Return the data below exactly, but only from the line containing "Task: Open the Company Overview row menu icon" through the line containing "Switch to the", with both of those lines included.

===== Exercise inputs =====

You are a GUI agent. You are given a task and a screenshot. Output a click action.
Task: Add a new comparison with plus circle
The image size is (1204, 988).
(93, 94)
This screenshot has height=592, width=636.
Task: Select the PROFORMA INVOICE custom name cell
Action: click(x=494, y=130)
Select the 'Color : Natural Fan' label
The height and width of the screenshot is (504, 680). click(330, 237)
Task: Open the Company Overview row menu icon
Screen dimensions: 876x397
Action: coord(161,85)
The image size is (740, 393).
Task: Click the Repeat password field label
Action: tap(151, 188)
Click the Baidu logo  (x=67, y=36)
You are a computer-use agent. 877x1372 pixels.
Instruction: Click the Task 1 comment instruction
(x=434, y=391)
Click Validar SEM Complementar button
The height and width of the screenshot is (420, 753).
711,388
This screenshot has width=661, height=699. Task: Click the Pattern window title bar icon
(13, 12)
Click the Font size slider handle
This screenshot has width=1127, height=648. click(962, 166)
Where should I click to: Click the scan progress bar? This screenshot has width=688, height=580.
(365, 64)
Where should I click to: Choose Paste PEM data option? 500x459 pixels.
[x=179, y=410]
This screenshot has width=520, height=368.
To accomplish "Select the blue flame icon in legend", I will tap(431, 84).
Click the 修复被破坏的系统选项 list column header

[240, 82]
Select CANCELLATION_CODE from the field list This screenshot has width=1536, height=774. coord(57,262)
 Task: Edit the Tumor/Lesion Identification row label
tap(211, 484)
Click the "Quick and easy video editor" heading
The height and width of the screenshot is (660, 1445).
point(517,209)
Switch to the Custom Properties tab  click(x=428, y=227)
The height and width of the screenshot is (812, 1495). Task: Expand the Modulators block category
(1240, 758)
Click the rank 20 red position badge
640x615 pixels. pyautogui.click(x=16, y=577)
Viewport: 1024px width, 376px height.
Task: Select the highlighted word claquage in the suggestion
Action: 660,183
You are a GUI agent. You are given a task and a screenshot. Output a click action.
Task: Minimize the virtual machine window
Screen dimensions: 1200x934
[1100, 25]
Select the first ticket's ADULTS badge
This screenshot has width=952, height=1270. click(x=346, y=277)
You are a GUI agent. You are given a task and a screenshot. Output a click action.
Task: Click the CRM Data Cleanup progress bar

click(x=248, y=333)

=====

Output for this task:
Task: Open the Company Overview row menu icon
Screen dimensions: 876x397
Action: coord(161,85)
The image size is (740, 393).
Task: Click the Repeat password field label
Action: tap(151, 188)
Click the Baidu logo  (x=67, y=36)
You are a computer-use agent. 877x1372 pixels.
Instruction: Click the Task 1 comment instruction
(x=434, y=391)
Click Validar SEM Complementar button
The height and width of the screenshot is (420, 753).
711,388
This screenshot has width=661, height=699. Task: Click the Pattern window title bar icon
(13, 12)
Click the Font size slider handle
This screenshot has width=1127, height=648. click(962, 166)
Where should I click to: Click the scan progress bar? This screenshot has width=688, height=580.
(365, 64)
Where should I click to: Choose Paste PEM data option? 500x459 pixels.
[x=179, y=410]
This screenshot has width=520, height=368.
To accomplish "Select the blue flame icon in legend", I will tap(431, 84).
Click the 修复被破坏的系统选项 list column header

[240, 82]
Select CANCELLATION_CODE from the field list This screenshot has width=1536, height=774. coord(57,262)
 Task: Edit the Tumor/Lesion Identification row label
tap(211, 484)
Click the "Quick and easy video editor" heading
The height and width of the screenshot is (660, 1445).
point(517,209)
Switch to the Custom Properties tab  click(x=428, y=227)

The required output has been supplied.